James Dean Monument

James Dean Monument


The silver rectangular monument south of the junction of Highway 46 and Highway 41 is dedicated to James Dean, the young charismatic actor who was killed in a head-on car crash here on September 30, 1955. Twenty-five miles from Paso Robles and less than a mile east of Cholame, the movie star was behind the wheel of the “Little Bastard,” his silver Porsche 550 “Spyder with his mechanic Rolf Wutherich traveling to a car race at the Salinas, California airport. The Porsche was supposed to be towed to the race but Dean decided that he wanted to drive it himself. A Cal Poly San Luis Obispo student, Donald Turnupseed, driving a 1950 black and white Ford Tudor coupe was heading home to Tulare to see his parents for the weekend. They collided at twilight when Turnupseed turned in front of Dean’s car. James Dean’s last words before the impact were, “That guy’s gotta stop…He’ll see us.“ He didn’t. Wutherich was thrown from the car as it was propelled into a ditch and ultimately survived, ironically until another car accident years later claimed his life. Dean, who was actually going 55mph and not speeding, was transported to the old county hospital, Paso Robles War Memorial, where he was pronounced dead. Turnupseed was injured but survived and was not charged in the accident.

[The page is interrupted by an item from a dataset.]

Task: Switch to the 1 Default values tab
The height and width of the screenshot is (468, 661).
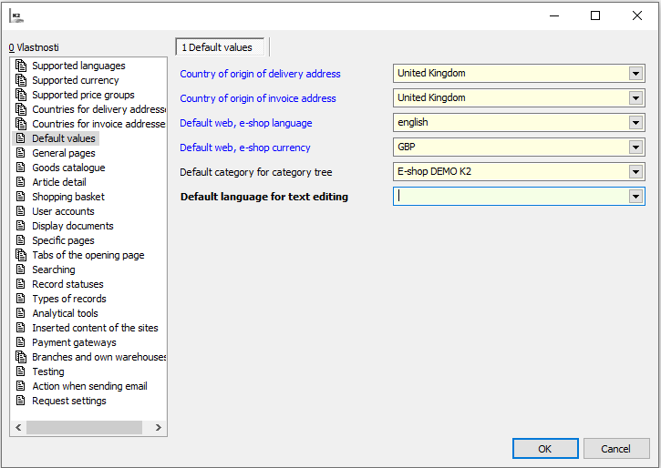Action: pos(220,47)
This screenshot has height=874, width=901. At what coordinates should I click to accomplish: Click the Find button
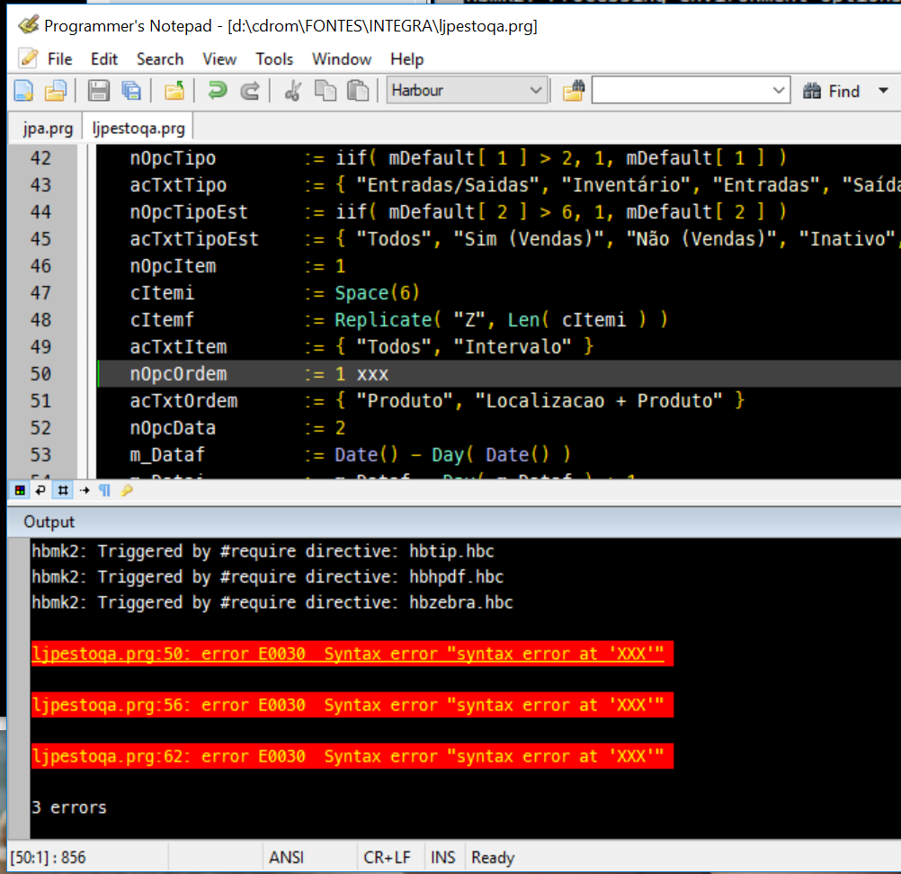(x=832, y=91)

The original intersection is now part of a pasture and no longer visible. The new one is part of a realignment to make the notoriously dangerous Highway 46 safer. Former State Senator Jack O’Connell proclaimed the area, “James Dean Memorial Junction.”

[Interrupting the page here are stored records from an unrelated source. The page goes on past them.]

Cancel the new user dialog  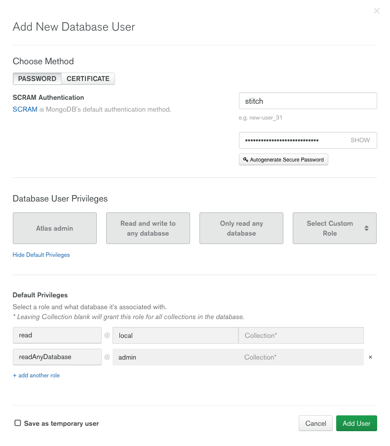tap(315, 423)
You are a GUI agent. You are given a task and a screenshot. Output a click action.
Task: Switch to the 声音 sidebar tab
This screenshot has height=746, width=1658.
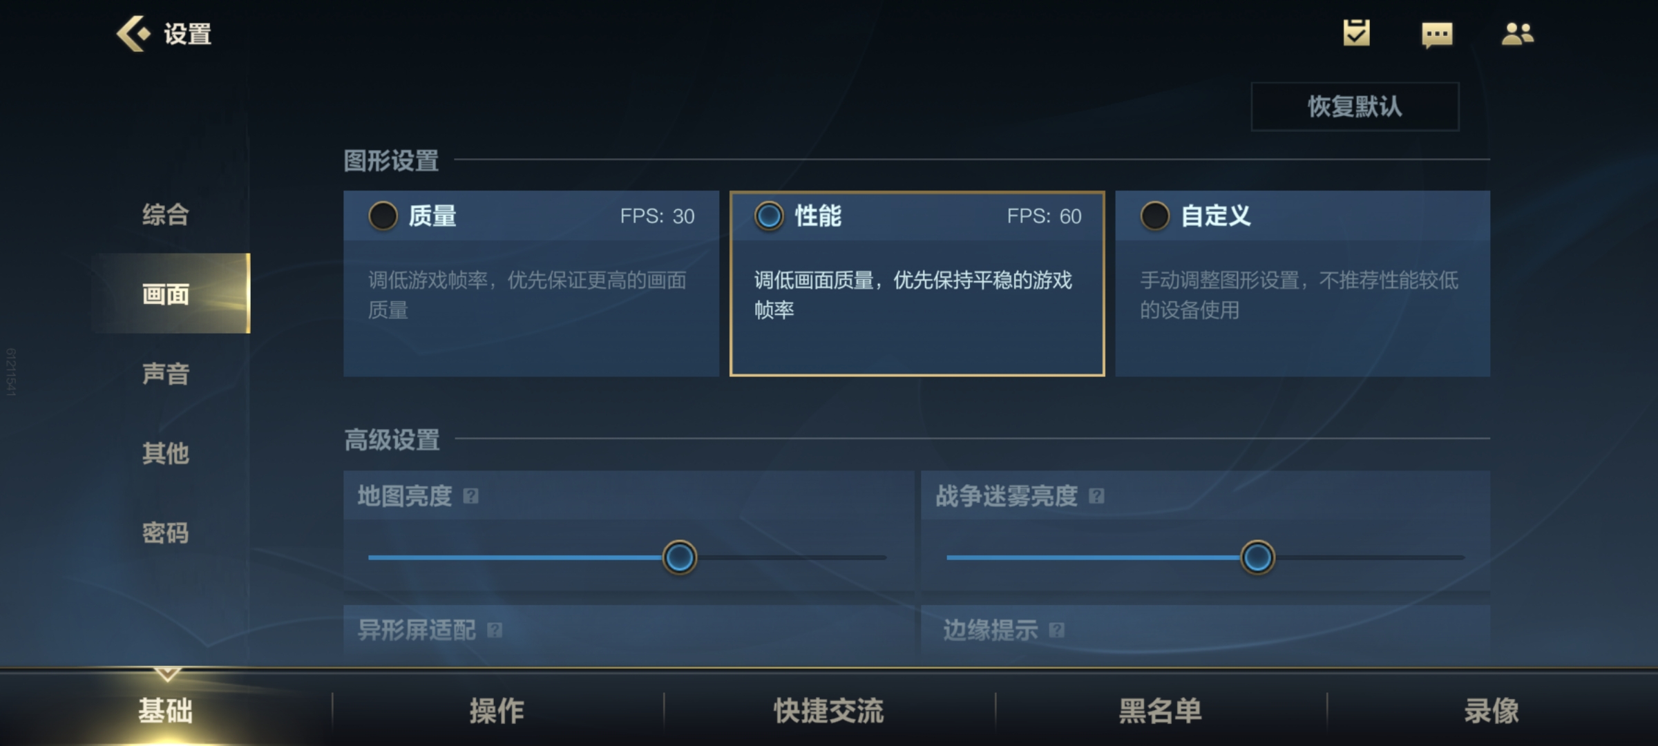[166, 374]
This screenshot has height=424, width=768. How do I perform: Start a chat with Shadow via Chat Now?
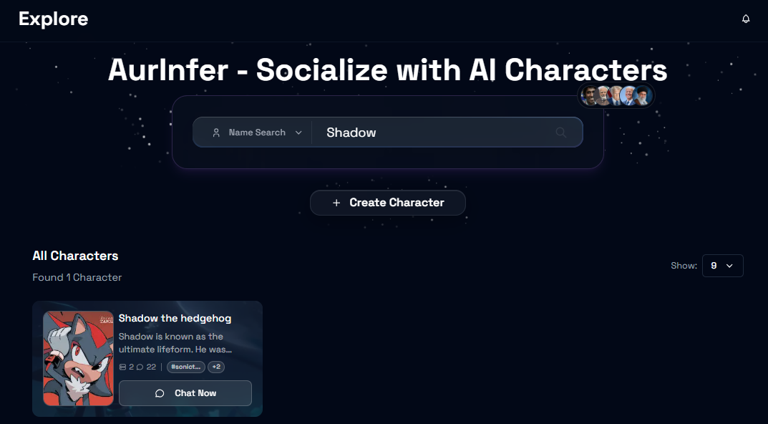click(x=185, y=392)
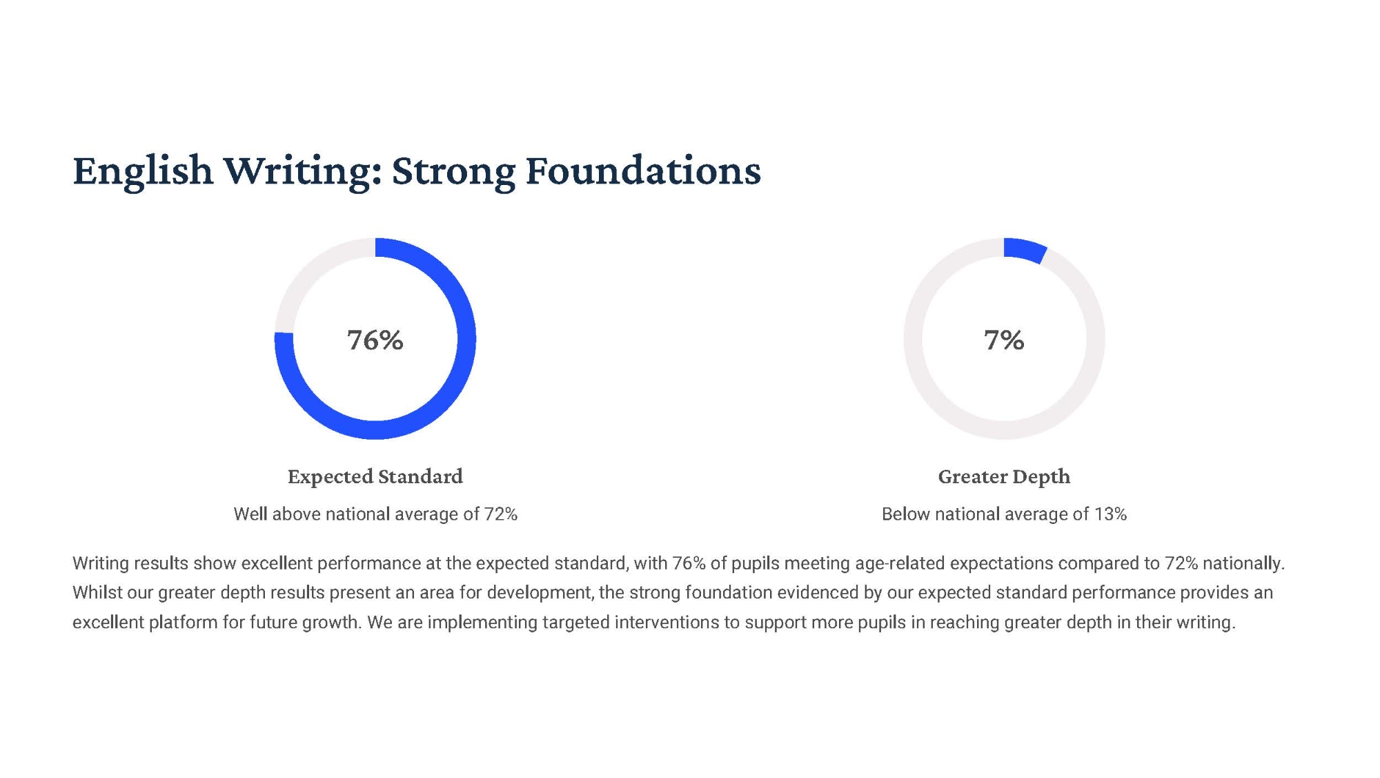This screenshot has height=778, width=1380.
Task: Click 'Well above national average of 72%' caption
Action: [x=375, y=514]
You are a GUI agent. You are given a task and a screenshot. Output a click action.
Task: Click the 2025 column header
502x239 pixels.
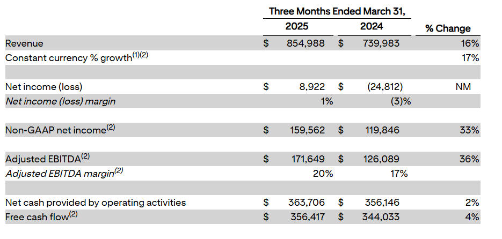point(297,26)
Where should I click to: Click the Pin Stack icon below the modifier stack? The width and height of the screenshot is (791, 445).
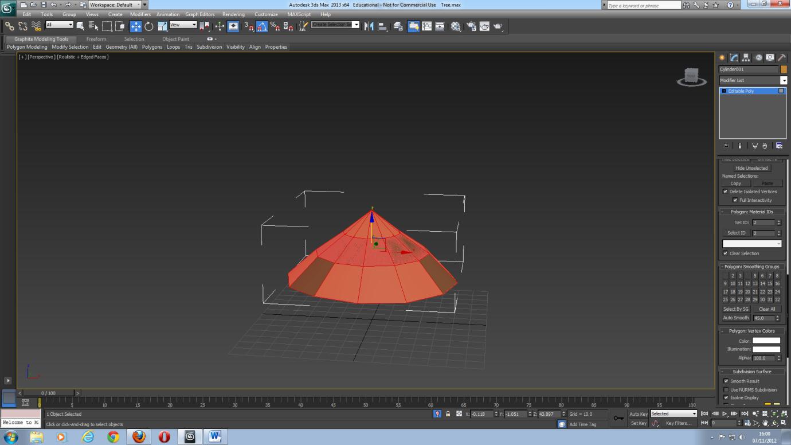pos(726,145)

James Dean’s crash site memorial was provided by Seito Ohnishi, who had the steel and concrete sculpture made in Japan and placed around a tree of heaven which is growing in front of the Cholame post office. The inscription, in Dean’s closest friend’s (William Bast) handwriting, is a favorite quote of Dean’s from Antoine de Saint Exupery’s, “The Little Prince,” reads: “What is essential is invisible to the eye.” Invisible also was the silver Spyder at twilight on that last day of September 1955, in the final moments of James Dean’s life.